Texte fourni.
════════════════

C.  La décision de la Commission d’instruire la plainte portée contre la SMCC était‑elle raisonnable?

 

[63]           Dans le jugement Société canadienne des postes c. Canada (Commission canadienne des droits de la personne) (Association canadienne des maîtres de poste et adjoints), [1997] ACF no 578, conf. par [1999] ACF no 705 (CAF) (Société canadienne des postes), le juge Rothstein (alors juge à la Section de première instance de la Cour fédérale) a énoncé le critère juridique applicable, critère que la Cour fédérale et la Cour d’appel fédérale continuent d’appliquer dans l’examen de décisions sur des plaintes en vertu du paragraphe 41(1) de la LCDP (Keith, au paragraphe 50; Maracle, aux paragraphes 38 à 41).

 

[64]           La norme à respecter est exigeante et « la Commission ne devrait déclarer une plainte irrecevable à cette étape que dans les cas les plus évidents » (Société canadienne des postes, aux paragraphes 3 et 4).

════════════════

Données fournies.
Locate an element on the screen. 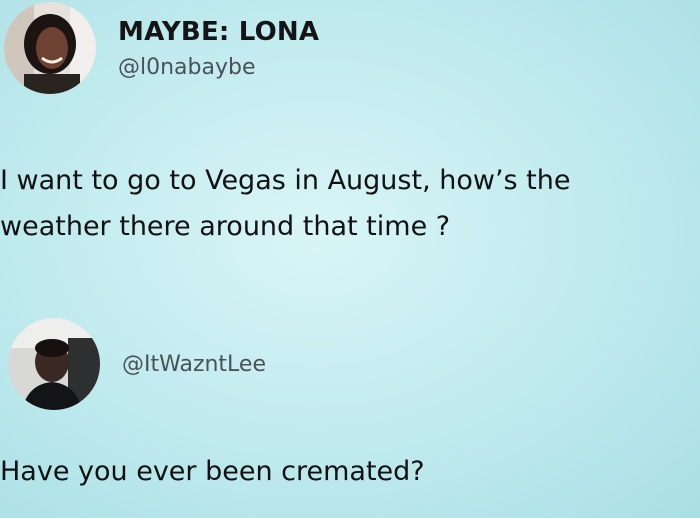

════════════════

Consigne A. Relevez tous les sigles formés de lettres majuscules qui apparaissent dans l'extrait juridique sur la plainte portée contre la SMCC.
Consigne B. Poursuivez l'extrait juridique sur la plainte portée contre la SMCC à la suite de son dernier paragraphe.

Réponse A. SMCC, ACF, CAF, LCDP

Réponse B.
[65]           Dans l’arrêt Société canadienne des postes c Barrette, [2000] 4 CF 145 (CAF) (Barrette), la Cour d’appel fédérale a jugé que les parties avaient le droit de chercher à obtenir le rejet hâtif des plaintes qui relèvent d’une des exceptions prévues par la Loi. La Commission n’est tenue d’examiner que la question de savoir s’il y a, prima facie, des motifs fondés sur le paragraphe 41(1) et, dans l’affirmative, celle de savoir si elle doit tout de même traiter la plainte (Barrette, aux paragraphes 22 à 25).

 

[66]           La SMCC invite la Commission à rejeter la plainte d’entrée de jeu à cause de l’existence de la renonciation et du procès‑verbal de transaction. Elle invoque les arrêts Barrette et Keith, précités.

 

[67]           Certes, la LCDP confère à la Commission, au paragraphe 44(3), un vaste pouvoir discrétionnaire lui permettant de décider d’écarter une plainte à cette étape ou de la déférer à un tribunal.

 

[68]           La Commission affirme à juste titre que le rôle que lui confie le paragraphe 41(1) consiste à appliquer une norme exigeante lorsqu’il s’agit de rejeter une plainte et de limiter l’exercice d’un tel pouvoir discrétionnaire aux cas où il a été démontré qu’il est évident et manifeste que la plainte ne devrait pas être examinée. La Cour n’interviendra que si cette décision est déraisonnable ou qu’un manquement à l’obligation d’agir avec équité a été commis.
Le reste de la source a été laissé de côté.